(Stored data entries)
☆ ☆ ☆ ☆ ☆
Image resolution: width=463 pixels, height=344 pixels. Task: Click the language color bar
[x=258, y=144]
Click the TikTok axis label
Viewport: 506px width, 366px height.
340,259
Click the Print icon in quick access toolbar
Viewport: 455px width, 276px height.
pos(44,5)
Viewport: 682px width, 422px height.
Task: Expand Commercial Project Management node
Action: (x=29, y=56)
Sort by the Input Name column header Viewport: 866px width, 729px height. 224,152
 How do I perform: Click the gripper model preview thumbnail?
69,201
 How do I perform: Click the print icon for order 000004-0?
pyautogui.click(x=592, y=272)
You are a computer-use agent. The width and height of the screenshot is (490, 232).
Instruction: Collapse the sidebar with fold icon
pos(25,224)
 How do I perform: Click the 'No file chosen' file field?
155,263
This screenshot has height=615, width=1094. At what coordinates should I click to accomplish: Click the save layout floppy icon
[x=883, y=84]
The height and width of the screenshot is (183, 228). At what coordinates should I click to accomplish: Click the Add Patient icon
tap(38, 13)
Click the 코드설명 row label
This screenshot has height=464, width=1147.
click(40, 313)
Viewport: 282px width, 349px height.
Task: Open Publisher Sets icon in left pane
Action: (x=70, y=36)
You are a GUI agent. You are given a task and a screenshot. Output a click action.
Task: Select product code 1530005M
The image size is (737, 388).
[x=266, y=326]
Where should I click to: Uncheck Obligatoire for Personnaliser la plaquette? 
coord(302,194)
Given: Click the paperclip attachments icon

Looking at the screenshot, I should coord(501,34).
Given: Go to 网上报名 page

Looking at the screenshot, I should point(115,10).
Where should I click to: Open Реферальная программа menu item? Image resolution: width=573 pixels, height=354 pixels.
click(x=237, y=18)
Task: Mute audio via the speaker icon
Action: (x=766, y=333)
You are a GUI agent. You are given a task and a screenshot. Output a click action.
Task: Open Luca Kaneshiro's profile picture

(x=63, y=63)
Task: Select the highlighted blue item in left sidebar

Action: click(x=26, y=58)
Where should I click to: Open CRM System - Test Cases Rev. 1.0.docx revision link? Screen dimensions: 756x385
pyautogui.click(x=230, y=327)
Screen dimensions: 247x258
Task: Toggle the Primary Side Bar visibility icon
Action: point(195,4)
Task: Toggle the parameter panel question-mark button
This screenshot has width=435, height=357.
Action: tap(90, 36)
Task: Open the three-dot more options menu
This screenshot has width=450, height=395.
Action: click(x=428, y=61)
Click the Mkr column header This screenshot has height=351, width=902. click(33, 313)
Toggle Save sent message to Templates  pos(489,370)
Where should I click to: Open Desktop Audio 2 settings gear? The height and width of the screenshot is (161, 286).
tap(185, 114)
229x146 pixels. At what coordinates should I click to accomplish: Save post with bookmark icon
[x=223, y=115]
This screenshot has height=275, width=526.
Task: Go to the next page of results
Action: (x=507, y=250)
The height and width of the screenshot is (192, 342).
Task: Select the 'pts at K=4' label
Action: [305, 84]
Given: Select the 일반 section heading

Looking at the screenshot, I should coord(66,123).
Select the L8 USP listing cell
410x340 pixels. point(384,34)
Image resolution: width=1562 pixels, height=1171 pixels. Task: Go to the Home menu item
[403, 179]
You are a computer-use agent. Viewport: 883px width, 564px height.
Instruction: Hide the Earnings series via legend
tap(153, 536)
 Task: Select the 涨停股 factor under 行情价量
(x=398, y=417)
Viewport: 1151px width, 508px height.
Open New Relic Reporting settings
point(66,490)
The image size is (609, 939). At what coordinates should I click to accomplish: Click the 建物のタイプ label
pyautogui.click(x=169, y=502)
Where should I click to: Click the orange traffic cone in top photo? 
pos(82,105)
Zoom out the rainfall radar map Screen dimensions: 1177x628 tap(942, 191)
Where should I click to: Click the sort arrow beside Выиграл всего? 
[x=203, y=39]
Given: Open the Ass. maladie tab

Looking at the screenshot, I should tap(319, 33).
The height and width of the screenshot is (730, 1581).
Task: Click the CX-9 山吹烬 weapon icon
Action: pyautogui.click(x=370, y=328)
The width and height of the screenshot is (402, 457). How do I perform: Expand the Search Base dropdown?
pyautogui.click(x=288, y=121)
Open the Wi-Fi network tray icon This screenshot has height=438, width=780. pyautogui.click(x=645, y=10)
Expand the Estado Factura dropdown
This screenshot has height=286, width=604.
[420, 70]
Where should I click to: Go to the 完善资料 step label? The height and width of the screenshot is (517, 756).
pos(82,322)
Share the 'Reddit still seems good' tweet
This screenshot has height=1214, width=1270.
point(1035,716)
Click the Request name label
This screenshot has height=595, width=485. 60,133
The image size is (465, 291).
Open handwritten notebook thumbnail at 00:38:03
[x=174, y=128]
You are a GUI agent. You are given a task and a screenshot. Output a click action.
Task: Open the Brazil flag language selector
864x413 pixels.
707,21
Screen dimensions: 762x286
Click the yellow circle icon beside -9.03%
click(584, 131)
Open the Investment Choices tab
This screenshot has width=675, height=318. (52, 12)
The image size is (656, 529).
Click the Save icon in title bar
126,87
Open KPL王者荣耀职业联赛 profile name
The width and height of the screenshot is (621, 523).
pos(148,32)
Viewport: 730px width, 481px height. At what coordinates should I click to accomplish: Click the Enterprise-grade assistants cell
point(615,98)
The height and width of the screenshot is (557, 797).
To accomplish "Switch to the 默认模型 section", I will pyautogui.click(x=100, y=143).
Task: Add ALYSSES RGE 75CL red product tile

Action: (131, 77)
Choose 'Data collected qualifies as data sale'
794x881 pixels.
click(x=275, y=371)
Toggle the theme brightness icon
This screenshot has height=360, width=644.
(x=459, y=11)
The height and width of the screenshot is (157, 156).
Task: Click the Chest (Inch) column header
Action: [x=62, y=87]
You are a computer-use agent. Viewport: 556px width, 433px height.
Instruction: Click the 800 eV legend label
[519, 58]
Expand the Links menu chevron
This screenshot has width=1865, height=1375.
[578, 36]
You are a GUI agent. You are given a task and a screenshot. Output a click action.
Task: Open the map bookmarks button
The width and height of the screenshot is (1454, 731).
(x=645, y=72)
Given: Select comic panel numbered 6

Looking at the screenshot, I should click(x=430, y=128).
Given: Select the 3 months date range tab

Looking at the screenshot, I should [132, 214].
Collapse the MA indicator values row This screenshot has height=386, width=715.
☆ ☆ ☆ ☆ ☆
Your goal: The required output is the stretch of entries above from the line containing "Task: Select product code 1530005M" through the line containing "Click the Mkr", reproduced exactly.

Response area:
Task: Select product code 1530005M
The image size is (737, 388).
[x=266, y=326]
Where should I click to: Uncheck Obligatoire for Personnaliser la plaquette? 
coord(302,194)
Given: Click the paperclip attachments icon

Looking at the screenshot, I should coord(501,34).
Given: Go to 网上报名 page

Looking at the screenshot, I should point(115,10).
Where should I click to: Open Реферальная программа menu item? Image resolution: width=573 pixels, height=354 pixels.
click(x=237, y=18)
Task: Mute audio via the speaker icon
Action: (x=766, y=333)
You are a GUI agent. You are given a task and a screenshot. Output a click action.
Task: Open Luca Kaneshiro's profile picture

(x=63, y=63)
Task: Select the highlighted blue item in left sidebar

Action: click(x=26, y=58)
Where should I click to: Open CRM System - Test Cases Rev. 1.0.docx revision link? Screen dimensions: 756x385
pyautogui.click(x=230, y=327)
Screen dimensions: 247x258
Task: Toggle the Primary Side Bar visibility icon
Action: point(195,4)
Task: Toggle the parameter panel question-mark button
This screenshot has width=435, height=357.
Action: tap(90, 36)
Task: Open the three-dot more options menu
This screenshot has width=450, height=395.
Action: click(x=428, y=61)
Click the Mkr column header This screenshot has height=351, width=902. click(33, 313)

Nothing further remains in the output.